When you reach the line with "Instruction: Tap the 15.00 withdrawal amount", transcribe it and each line after it through the last one below, exactly. Pictures stay out.

---------- Study material

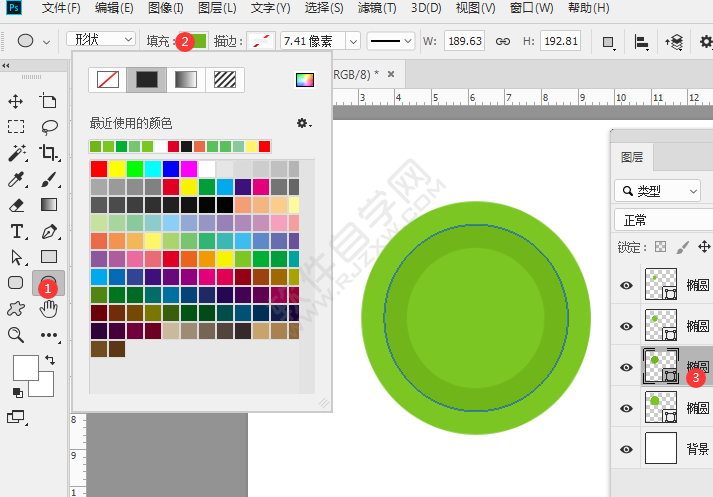
Task: Click the Hand tool
Action: [48, 308]
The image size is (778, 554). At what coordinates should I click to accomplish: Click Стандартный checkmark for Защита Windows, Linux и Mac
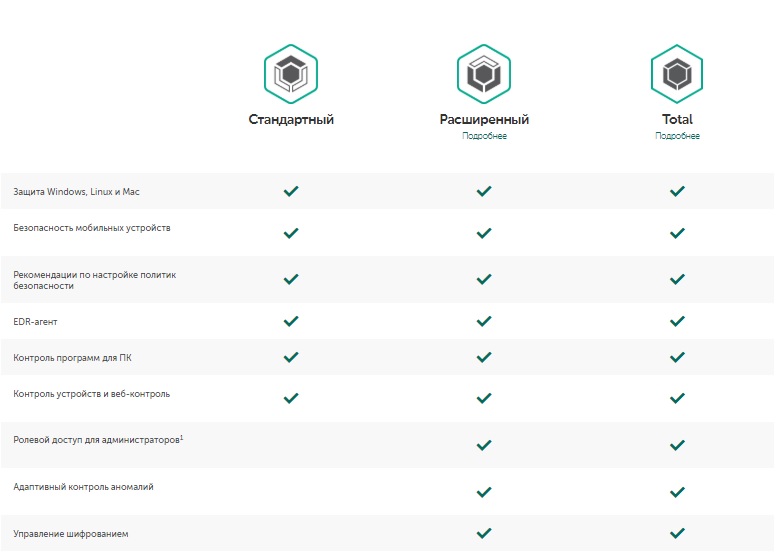point(291,191)
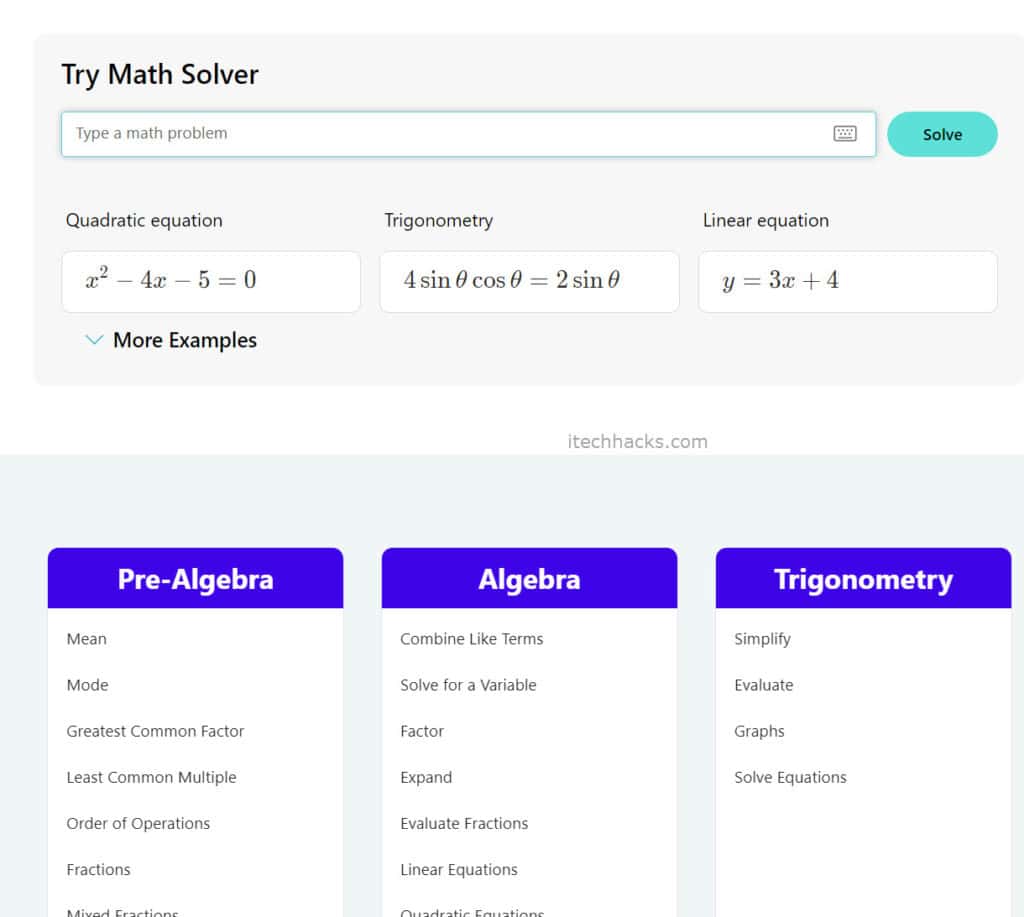Click the Evaluate Fractions link
The height and width of the screenshot is (917, 1024).
coord(464,823)
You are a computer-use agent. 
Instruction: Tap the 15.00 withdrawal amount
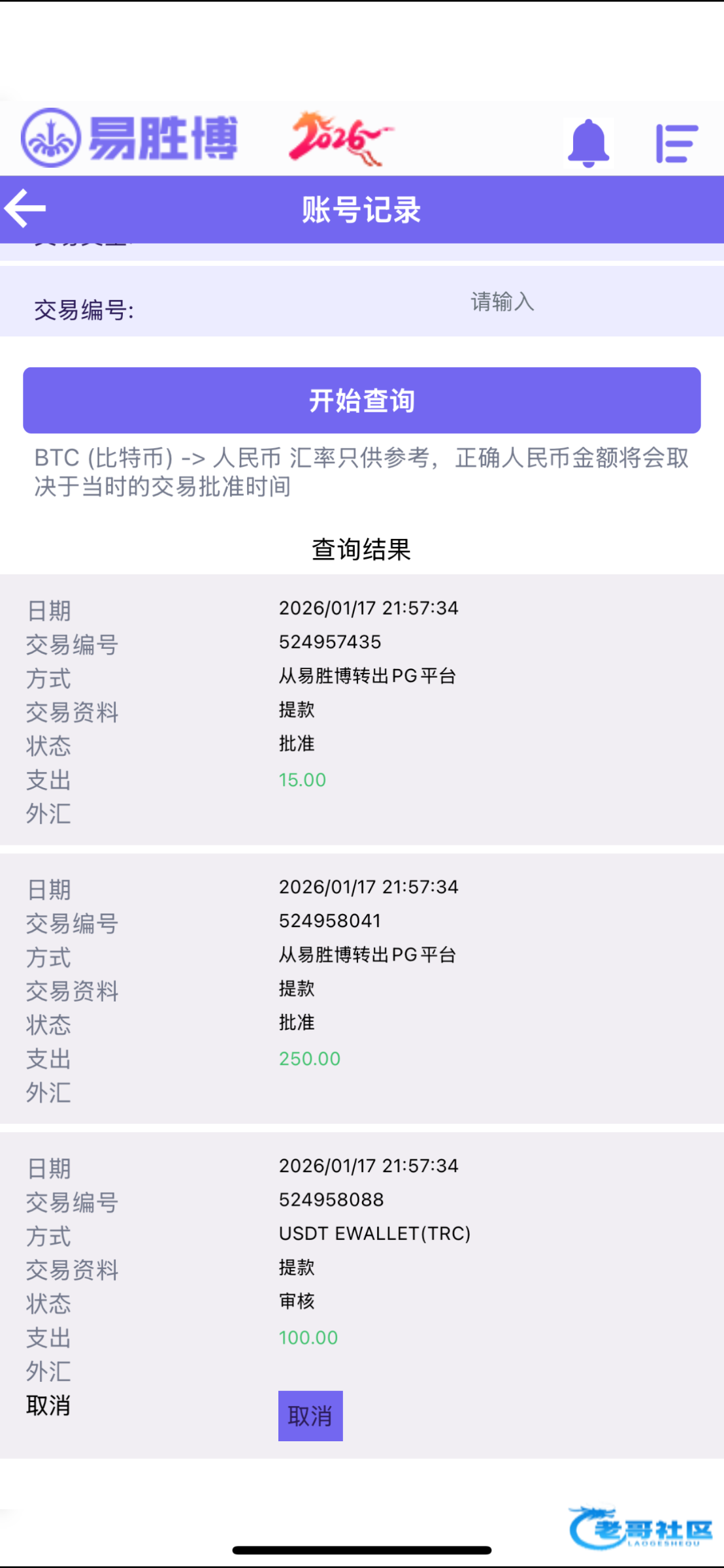click(302, 779)
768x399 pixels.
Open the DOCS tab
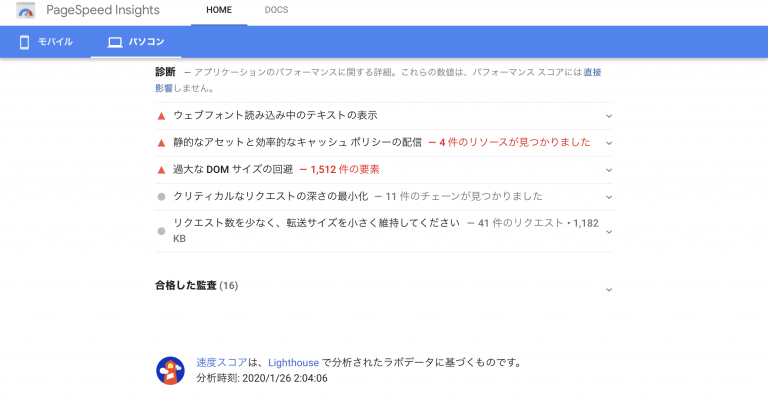point(276,10)
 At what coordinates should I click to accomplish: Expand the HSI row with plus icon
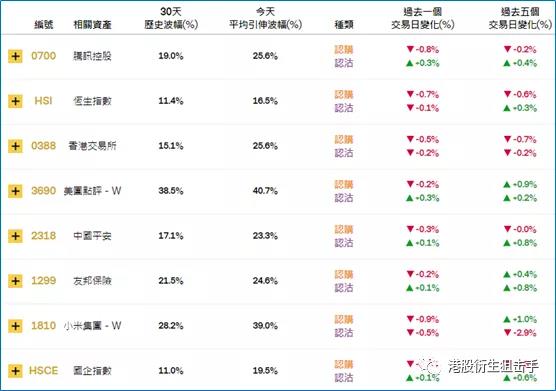[15, 101]
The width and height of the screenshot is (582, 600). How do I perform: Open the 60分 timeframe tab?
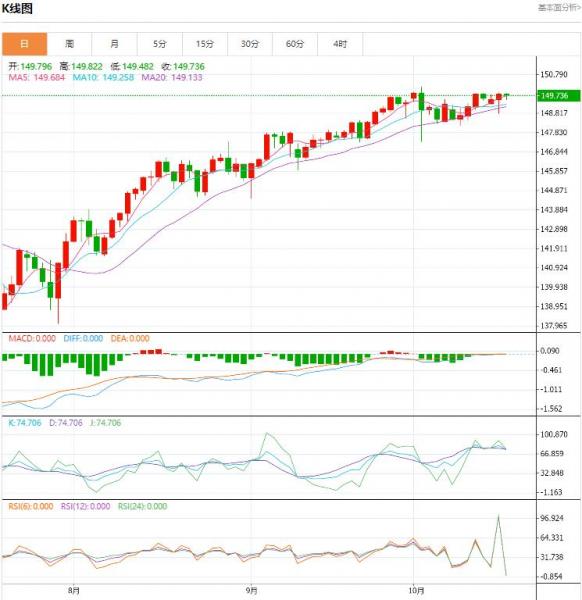pos(295,44)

--------------------

_Task output_.
Instruction: Tap the 15.00 withdrawal amount
click(302, 779)
768x399 pixels.
Open the DOCS tab
point(276,10)
 At what coordinates should I click to accomplish: Expand the HSI row with plus icon
[15, 101]
The width and height of the screenshot is (582, 600). How do I perform: Open the 60分 timeframe tab?
pos(295,44)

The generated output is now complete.